When you sign up for a whole night of this, you can’t really predict how the music is going to feel. You begin to sing a song expecting to get one story out of it, then you get another. Every song I sing makes me feel what it’s like to be a son, a brother, a lover, a husband, a fan. There are famous singers I have spent my whole life pondering, but after I pick up the mike to try their songs, I’m more fascinated by them than ever. Some of these singers are legends, yet when I slip into their songs, I feel like they’re helping me figure out some of my own basic questions. Some of these singers mean the world to me; others are just vessels for the song. One is Billy Idol. But their voices are burned into my soul.

Some of the memories I’m not so crazy about, especially the ones that involve beginnings and endings. I’m more of a “middles” guy. But I know it took some of these painful beginnings to launch me into the middle where I am right now. In a radiant, ever-expanding universe with this particular girl in it. Just us and the songs we like. Loads of those.

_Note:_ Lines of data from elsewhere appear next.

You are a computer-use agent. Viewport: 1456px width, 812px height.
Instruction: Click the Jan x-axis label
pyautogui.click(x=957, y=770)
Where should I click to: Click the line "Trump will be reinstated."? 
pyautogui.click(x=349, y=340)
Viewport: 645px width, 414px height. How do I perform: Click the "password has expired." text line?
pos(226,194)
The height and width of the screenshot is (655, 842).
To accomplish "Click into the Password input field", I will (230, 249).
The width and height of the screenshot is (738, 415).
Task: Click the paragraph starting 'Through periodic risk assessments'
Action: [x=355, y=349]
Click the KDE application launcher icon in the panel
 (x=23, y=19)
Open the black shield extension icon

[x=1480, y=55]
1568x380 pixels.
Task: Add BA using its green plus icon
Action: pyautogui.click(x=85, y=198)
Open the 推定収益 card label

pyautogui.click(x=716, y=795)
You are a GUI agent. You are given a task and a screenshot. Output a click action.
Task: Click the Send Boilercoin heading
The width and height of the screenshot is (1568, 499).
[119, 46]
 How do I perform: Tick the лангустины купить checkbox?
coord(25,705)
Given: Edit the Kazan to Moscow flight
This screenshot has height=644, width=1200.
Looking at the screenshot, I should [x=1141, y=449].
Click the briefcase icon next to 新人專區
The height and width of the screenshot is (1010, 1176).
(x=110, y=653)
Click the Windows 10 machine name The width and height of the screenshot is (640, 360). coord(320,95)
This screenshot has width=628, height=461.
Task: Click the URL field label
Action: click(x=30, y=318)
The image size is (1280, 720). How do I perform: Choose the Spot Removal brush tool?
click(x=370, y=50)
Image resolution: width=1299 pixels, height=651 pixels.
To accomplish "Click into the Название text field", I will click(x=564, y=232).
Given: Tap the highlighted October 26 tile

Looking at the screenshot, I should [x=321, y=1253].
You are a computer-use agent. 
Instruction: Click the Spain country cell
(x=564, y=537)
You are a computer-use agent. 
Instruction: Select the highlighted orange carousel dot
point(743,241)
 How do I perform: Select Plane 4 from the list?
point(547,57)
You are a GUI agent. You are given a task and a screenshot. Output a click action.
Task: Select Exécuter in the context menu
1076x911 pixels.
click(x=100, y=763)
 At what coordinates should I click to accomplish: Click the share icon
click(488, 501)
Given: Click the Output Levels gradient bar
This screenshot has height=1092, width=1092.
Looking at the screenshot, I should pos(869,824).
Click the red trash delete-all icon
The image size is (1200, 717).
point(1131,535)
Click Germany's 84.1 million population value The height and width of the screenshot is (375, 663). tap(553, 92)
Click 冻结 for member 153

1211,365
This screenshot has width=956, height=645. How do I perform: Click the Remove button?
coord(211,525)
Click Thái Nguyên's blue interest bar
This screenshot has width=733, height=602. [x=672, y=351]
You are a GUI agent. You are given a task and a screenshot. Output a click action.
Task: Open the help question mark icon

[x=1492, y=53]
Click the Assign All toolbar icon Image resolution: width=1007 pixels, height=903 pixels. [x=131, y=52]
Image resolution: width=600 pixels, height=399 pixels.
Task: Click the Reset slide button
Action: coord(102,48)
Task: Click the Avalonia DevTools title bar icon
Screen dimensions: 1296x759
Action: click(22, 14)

I have a photo of me singing karaoke, from my birthday last winter. Of course, it’s a private room at Sing Sing. As the TV monitor shows, the birthday boy is singing TLC’s classic slow jam, “Red Light Special.” That means it’s still early in the night. I am wearing a tiara and carrying a bouquet of roses. My sash says Sweet Sixteen. I look like a holy mess and I know I must sound that way. Yet I can see how blissed out I am in this picture. I am enraptured in the song. I am powered by the red-light special. I am a singer, damn it.

I look at this picture, and I know for a fact I look ridiculous when I sing. But I look closer, and I see there is no shame in my eyes. No fear. No trouble at all. I wonder why.